- THE TASK -
Exactly the lines from the start of the data below through the line containing "Task: Download the PDF document" must be returned, and no others.
*** EXTRACTED MATERIAL
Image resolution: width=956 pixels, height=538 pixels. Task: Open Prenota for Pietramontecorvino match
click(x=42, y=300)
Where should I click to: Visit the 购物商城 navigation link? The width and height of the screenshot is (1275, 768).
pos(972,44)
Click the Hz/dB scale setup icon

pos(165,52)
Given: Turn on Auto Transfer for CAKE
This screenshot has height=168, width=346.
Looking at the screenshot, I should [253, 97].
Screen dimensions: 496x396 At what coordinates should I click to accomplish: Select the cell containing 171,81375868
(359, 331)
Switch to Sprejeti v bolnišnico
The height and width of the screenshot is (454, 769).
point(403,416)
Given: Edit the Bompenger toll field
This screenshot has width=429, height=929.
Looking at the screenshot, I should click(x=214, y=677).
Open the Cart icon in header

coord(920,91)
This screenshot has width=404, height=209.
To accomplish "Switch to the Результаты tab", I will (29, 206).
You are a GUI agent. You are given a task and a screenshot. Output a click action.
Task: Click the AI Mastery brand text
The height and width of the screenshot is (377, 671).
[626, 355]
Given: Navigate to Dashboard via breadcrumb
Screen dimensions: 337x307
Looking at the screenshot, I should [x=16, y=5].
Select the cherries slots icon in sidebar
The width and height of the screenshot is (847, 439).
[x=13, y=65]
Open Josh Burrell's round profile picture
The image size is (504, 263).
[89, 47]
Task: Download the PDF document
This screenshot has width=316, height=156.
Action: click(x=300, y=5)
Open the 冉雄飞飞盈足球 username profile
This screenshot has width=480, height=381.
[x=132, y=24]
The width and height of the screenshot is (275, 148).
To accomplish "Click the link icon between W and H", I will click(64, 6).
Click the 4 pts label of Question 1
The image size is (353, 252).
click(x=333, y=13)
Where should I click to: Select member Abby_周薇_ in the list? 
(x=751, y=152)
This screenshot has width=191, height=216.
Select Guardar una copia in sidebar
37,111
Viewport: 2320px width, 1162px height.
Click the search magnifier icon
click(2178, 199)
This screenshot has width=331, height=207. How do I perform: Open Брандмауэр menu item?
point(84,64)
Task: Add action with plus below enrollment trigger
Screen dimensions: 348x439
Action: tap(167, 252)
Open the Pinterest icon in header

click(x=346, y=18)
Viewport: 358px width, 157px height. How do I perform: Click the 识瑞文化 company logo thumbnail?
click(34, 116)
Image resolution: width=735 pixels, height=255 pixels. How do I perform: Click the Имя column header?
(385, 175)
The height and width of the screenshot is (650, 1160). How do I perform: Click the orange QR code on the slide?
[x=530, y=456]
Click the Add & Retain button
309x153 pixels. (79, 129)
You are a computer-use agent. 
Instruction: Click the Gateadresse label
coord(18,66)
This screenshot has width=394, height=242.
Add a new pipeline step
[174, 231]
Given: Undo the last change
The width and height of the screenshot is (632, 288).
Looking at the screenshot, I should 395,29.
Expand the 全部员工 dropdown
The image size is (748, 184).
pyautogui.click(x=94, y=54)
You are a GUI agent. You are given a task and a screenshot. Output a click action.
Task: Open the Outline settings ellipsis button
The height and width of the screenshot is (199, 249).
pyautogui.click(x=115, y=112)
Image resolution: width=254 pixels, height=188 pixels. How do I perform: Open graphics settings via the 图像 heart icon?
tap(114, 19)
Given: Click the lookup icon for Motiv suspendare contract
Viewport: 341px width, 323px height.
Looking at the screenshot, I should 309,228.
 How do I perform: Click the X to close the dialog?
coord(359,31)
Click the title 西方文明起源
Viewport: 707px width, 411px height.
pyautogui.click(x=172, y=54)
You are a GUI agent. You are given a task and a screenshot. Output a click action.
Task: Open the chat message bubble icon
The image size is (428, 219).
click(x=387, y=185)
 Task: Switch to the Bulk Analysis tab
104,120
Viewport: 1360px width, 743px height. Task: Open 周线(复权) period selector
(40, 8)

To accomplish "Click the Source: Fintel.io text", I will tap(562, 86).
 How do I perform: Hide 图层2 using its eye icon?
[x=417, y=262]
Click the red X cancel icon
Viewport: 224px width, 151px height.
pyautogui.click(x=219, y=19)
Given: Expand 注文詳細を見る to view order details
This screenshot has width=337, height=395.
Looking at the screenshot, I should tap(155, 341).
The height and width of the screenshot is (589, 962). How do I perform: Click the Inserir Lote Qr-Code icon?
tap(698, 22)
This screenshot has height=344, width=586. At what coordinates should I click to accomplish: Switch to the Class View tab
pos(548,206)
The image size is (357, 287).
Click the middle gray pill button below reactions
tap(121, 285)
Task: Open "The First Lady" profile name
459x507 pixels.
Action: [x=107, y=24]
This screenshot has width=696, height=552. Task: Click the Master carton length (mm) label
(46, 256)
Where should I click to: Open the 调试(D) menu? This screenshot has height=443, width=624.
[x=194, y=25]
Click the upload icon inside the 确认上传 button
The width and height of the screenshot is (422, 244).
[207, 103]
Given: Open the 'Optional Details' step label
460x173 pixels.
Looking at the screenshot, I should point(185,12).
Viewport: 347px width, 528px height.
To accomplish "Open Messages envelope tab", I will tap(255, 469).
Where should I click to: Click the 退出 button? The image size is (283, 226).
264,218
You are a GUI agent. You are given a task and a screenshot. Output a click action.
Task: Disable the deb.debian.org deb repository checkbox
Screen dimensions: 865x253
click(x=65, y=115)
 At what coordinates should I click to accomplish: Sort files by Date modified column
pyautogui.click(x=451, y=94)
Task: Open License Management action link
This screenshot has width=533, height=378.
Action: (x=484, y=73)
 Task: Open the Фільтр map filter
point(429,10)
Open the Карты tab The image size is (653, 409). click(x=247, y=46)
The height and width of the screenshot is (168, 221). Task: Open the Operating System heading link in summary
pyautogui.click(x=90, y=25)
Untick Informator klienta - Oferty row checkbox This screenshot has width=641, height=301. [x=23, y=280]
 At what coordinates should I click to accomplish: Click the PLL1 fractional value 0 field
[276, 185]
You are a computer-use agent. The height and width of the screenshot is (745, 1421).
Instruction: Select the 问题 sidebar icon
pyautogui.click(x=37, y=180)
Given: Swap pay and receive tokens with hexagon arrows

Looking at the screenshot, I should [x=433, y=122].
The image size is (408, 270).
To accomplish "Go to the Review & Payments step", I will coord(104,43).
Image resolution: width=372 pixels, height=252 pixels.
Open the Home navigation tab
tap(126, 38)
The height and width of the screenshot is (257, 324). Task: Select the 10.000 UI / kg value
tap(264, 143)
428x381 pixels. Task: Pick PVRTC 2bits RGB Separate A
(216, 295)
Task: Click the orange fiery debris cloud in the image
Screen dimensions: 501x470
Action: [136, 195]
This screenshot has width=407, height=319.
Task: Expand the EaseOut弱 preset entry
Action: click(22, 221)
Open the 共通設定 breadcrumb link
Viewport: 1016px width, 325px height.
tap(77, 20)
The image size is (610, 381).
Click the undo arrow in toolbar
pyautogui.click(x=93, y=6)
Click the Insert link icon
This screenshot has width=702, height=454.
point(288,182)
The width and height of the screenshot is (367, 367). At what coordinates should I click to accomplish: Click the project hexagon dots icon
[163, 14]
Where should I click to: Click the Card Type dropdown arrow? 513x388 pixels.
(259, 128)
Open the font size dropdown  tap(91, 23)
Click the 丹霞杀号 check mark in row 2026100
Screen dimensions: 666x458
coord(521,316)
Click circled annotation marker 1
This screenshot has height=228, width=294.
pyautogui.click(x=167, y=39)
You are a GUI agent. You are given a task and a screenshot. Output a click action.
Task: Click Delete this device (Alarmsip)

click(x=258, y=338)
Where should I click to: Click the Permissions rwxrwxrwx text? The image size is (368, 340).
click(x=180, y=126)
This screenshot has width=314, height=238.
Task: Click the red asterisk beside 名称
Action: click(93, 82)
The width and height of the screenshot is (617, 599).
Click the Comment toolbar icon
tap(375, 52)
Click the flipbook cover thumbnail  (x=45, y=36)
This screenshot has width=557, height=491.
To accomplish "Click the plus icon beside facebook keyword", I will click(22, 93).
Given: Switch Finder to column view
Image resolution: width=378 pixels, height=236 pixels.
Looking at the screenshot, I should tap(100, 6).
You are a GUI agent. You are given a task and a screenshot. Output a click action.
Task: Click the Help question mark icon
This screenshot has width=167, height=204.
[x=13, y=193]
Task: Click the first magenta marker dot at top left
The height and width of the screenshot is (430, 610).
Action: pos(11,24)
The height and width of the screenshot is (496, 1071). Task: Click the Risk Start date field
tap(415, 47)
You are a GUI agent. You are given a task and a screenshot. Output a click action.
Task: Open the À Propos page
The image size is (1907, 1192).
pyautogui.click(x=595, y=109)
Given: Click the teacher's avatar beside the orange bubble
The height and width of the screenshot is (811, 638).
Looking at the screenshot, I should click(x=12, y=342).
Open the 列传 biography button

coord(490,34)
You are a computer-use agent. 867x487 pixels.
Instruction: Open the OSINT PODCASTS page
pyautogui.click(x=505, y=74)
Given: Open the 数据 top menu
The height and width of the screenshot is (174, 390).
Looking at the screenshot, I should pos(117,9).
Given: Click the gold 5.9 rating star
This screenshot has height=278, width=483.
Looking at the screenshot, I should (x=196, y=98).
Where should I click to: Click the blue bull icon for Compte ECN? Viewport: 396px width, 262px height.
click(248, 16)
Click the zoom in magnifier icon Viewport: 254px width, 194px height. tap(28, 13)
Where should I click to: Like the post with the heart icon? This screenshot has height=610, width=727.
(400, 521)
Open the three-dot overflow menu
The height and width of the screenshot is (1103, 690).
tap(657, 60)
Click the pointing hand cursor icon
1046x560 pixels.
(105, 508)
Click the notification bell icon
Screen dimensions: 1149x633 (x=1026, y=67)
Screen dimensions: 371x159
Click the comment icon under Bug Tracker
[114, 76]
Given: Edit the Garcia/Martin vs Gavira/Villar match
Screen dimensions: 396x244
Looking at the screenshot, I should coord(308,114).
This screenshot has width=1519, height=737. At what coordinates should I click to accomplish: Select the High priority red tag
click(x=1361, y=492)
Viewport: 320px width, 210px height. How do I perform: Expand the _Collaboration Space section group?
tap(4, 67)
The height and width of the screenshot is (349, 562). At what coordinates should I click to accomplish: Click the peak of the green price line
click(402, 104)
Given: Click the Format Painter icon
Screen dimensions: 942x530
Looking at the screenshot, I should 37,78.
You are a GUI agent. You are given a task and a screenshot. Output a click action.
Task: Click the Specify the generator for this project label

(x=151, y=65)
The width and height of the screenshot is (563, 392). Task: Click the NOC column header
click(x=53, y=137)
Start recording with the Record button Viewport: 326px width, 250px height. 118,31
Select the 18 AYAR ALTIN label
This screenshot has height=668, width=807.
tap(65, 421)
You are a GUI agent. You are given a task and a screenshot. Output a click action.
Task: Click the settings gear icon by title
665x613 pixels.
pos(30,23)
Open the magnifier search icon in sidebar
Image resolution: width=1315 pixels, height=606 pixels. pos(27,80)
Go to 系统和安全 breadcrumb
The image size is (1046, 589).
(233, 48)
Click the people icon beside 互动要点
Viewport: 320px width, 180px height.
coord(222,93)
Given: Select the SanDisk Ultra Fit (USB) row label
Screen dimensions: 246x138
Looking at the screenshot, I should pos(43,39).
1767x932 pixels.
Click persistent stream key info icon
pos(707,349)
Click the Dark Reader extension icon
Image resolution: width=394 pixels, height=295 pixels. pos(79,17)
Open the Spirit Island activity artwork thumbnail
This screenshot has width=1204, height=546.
******
- REPLY TO THE EXERCISE -
Image resolution: width=956 pixels, height=538 pixels. Task: Open Prenota for Pietramontecorvino match
click(x=42, y=300)
Where should I click to: Visit the 购物商城 navigation link? The width and height of the screenshot is (1275, 768).
pos(972,44)
Click the Hz/dB scale setup icon

pos(165,52)
Given: Turn on Auto Transfer for CAKE
This screenshot has height=168, width=346.
Looking at the screenshot, I should [253, 97].
Screen dimensions: 496x396 At what coordinates should I click to accomplish: Select the cell containing 171,81375868
(359, 331)
Switch to Sprejeti v bolnišnico
The height and width of the screenshot is (454, 769).
point(403,416)
Given: Edit the Bompenger toll field
This screenshot has width=429, height=929.
Looking at the screenshot, I should click(x=214, y=677).
Open the Cart icon in header

coord(920,91)
This screenshot has width=404, height=209.
To accomplish "Switch to the Результаты tab", I will (29, 206).
You are a GUI agent. You are given a task and a screenshot. Output a click action.
Task: Click the AI Mastery brand text
The height and width of the screenshot is (377, 671).
[626, 355]
Given: Navigate to Dashboard via breadcrumb
Screen dimensions: 337x307
Looking at the screenshot, I should [x=16, y=5].
Select the cherries slots icon in sidebar
The width and height of the screenshot is (847, 439).
[x=13, y=65]
Open Josh Burrell's round profile picture
The image size is (504, 263).
[89, 47]
Task: Download the PDF document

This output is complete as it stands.